Source material:
####

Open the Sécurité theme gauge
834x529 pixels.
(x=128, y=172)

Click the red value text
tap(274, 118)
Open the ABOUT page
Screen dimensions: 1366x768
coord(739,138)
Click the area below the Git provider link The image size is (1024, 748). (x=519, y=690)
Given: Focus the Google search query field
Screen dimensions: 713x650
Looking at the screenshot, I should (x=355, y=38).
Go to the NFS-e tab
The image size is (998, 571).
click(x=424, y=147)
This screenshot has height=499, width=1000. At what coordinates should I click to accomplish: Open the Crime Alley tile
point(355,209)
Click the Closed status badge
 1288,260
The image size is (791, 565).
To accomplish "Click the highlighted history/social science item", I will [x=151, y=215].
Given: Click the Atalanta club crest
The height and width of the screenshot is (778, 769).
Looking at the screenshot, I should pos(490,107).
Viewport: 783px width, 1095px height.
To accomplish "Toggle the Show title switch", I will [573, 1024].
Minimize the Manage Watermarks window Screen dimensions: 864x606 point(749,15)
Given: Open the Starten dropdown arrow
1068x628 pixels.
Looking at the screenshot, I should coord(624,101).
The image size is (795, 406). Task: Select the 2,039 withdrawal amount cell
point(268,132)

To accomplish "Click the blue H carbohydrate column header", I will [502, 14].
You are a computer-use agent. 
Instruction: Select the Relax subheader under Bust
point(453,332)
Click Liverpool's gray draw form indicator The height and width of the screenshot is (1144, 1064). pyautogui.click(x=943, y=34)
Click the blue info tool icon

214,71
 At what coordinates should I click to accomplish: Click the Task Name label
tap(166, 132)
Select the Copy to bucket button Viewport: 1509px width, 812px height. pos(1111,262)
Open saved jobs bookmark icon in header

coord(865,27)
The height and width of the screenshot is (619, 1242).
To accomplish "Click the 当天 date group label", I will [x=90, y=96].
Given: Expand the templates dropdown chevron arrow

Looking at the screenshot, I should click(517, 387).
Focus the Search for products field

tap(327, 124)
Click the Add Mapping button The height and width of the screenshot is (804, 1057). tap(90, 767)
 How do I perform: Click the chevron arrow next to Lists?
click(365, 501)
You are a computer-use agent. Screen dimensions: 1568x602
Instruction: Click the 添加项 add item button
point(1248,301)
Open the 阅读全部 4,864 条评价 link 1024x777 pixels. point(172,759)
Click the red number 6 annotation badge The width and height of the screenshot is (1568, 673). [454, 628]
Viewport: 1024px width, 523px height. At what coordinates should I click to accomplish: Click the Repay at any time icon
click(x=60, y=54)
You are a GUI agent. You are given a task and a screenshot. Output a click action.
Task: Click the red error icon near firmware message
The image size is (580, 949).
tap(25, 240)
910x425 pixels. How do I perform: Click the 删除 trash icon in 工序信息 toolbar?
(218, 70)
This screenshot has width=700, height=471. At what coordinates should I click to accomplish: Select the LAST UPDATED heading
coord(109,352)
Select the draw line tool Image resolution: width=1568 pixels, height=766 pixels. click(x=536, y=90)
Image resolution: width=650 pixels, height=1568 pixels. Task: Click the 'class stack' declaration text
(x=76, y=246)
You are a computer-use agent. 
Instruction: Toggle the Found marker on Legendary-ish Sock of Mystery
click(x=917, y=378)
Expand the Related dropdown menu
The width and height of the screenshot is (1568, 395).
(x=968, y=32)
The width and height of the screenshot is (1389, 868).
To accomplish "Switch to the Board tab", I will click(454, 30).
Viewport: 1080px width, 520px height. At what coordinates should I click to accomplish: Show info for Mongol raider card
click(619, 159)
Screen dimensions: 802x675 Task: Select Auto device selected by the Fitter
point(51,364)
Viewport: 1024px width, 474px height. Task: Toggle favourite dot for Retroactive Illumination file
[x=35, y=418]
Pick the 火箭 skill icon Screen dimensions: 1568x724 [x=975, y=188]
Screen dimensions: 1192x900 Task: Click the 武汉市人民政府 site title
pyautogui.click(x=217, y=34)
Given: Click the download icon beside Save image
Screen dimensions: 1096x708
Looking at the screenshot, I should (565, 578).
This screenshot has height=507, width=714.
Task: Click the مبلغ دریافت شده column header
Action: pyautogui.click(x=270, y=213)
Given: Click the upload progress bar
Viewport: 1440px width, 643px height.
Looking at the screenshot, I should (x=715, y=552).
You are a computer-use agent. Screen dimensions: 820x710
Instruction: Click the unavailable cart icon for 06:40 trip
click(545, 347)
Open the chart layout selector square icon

####

Prompt:
At the first line of the material above, start reproducing each line exactly, and end with the line that holds "Click the area", adding nothing.

Reply to the task:
Open the Sécurité theme gauge
834x529 pixels.
(x=128, y=172)

Click the red value text
tap(274, 118)
Open the ABOUT page
Screen dimensions: 1366x768
coord(739,138)
Click the area below the Git provider link The image size is (1024, 748). (x=519, y=690)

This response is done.